I'm home safe, and I'm sort of speechless about this. Literally, at least once a day, it occurs to me that I'd like to pinch myself, and ask, "Is this real? Did this really happen? Did I do that?" And, you know, friends, I have had to endure so much less than so many people. I have been in a same-sex relationship just 5 years. I have only been closeted that long. (Though my heart was closeted for far longer than that.) I have not had to suffer the way, for instance, my Beloved had to suffer, enduring close to thirty years in the closet both for fear of losing her job and for fear of losing her precious daughter. What horror, and there are people this day in 28 states who face the same threats. People who can lose their employment and their children and have no recourse. It's.... a horror. That is all.

And I? Five years. Piece of cake. Good relationship with the ex, who was supportive from the get go. Easy does it. And... this is huge... I did not grow up in churches where a damaging anti-gay message was taught or preached. Nor did I grow up in an anti-gay household. What blessings these are. Can anyone ever have been so fortunate? I have had it easy.

But still. The weight that is lifted is significant. I am standing on a mountaintop above the clouds, and breathing in new air. I can kiss my Beloved in a parking lot downtown and not look over my shoulder at who might be watching (though, truth be told, we sort of fuddy-duddies about the PDA's. Sort of old-fashioned girls. In this one little sense!). And... I'm speechless.

So. I haven't had a lot to say lately, except... what a view.

Also, I've been really, really busy. Turns out that vote for me to be their pastor for four more years? They expect me to work! A lot. OK, they're very reasonable about it. They just expect me to... you know, be the pastor. And that is a big (and yummy) responsibility. And.... now that the vote is over, I've been having to work to refocus myself on the work at hand. The work beyond how to stay there and preach every week and lead worship. And I love it. What a privilege.

Then there's the "getting my house in order" issue. As many of you know I have struggled with my weight for much of my life. Last year I shared with you (here and here) that I found my way into a 12-step program to deal with the issue of addictive eating. Over the course of many months I lost somewhere in the vicinity of a hundred pounds, due to the genius of the program and the grace of God.... certainly not my own doing. And yet... a hundred pound weight loss can go to a girl's head. You know? I eventually kind of let the whole "saved by grace" aspect of my program slide, found myself "using" again (flour and sugar) and struggled with a weight gain of about 25 lbs. (I know.
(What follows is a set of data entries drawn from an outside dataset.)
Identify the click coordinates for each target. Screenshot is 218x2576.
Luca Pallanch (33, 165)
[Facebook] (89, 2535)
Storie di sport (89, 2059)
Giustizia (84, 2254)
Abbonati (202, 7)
It could have been so, so much worse).

Anyway, I have a tough-love kind of guy sponsoring me, and he's helping me to be a "non-eating robot" and I am slowly finding my way back. The weight's coming off, the days of abstinence are starting to add up. But it's hard, and it's consuming a lot of my energy, even as I find it's paying me back with new-found energy. Thanks be to God.

So, all of the above. Neither reading nor writing a lot, but I hope that's changing, soon. Or, now.